I'm using panel data (firm (52 obs.), year (14 obs.)) which is unbalanced (some of the firms have missing firm-years) in a two-way fixed effects model (firm and year dummies).
Y = b1*X1 + b2*X2 + b3*FE(firm)+b4*FE(year)+e
(intercept is suppressed)
I want to test the effect of a treatment by adding a dummy (treatment=1, otherwise 0) for the years a firm is affected by the treatment:
Y = b1*X1 + b2*X2 + b3*FE(firm)+b4*FE(year)+b5*treatment+e
(intercept is suppressed)
The whole sample consists of 220 treatment years and 400 non-treatment years. Every firm has at least on treatment and one non-treatment year.

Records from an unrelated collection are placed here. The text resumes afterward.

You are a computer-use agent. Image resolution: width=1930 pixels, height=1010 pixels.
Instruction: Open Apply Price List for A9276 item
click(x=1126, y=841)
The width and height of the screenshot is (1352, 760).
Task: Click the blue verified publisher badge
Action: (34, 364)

Now I am not sure about the correct kind of standard errors I should use in my t-statistics? So far I tried the standard t-test, Huber/White standard errors and two-way clustered standard errors (Cameron, Gelbach, and Miller; cgmreg in Stata). Which one is recommandable and why (in context of the two-way FE model)? Results are, as expected, much weaker by using the latter.
To you have general recommendations what to test in this kind of approach or to what i have to pay special attention?
Tests I have also done so far:
- Hausman between FE and RE -> FE recommended (Chi2 11.88)
- F-Test of year dummies -> inclusion recommended (F-Test 2.99)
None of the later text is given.